-- What to work on --
Search the data below, and report every line in which "agent" occurs.

-- Material provided --
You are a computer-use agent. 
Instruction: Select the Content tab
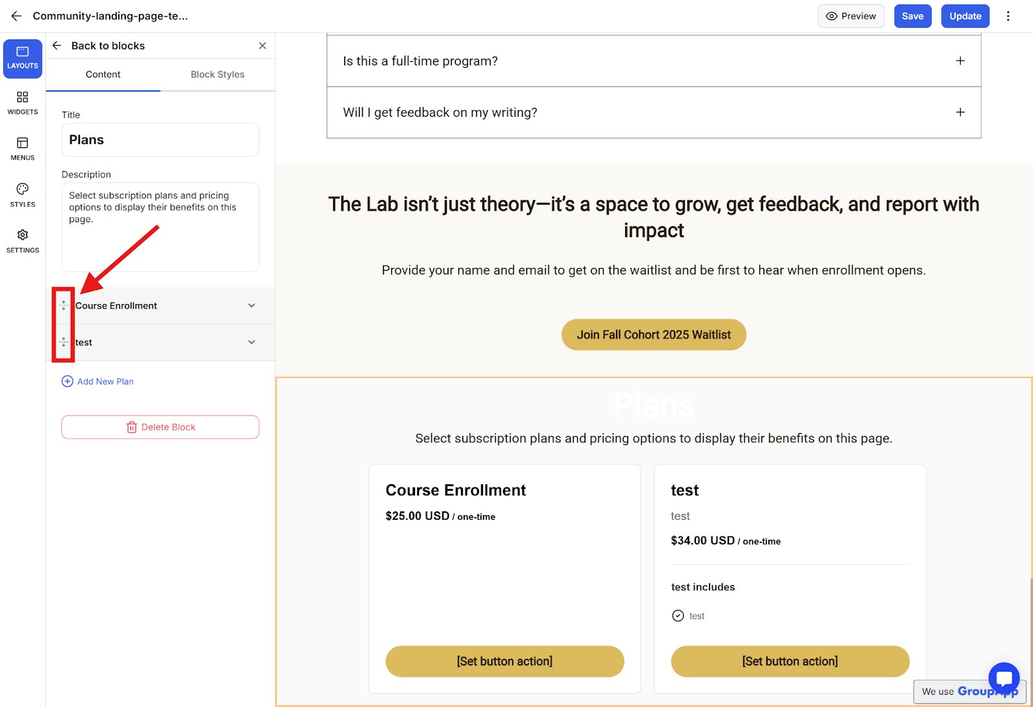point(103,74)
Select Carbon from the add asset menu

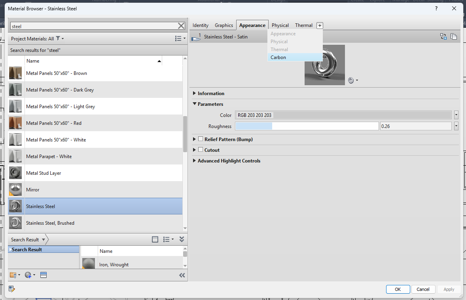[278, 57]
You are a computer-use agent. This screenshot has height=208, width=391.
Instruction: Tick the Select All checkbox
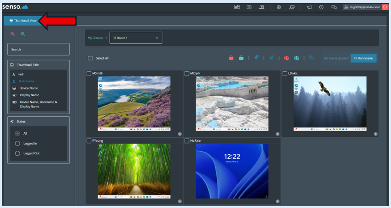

-- Your solution --
You are a computer-use agent. 
You are a computer-use agent. This screenshot has height=208, width=391.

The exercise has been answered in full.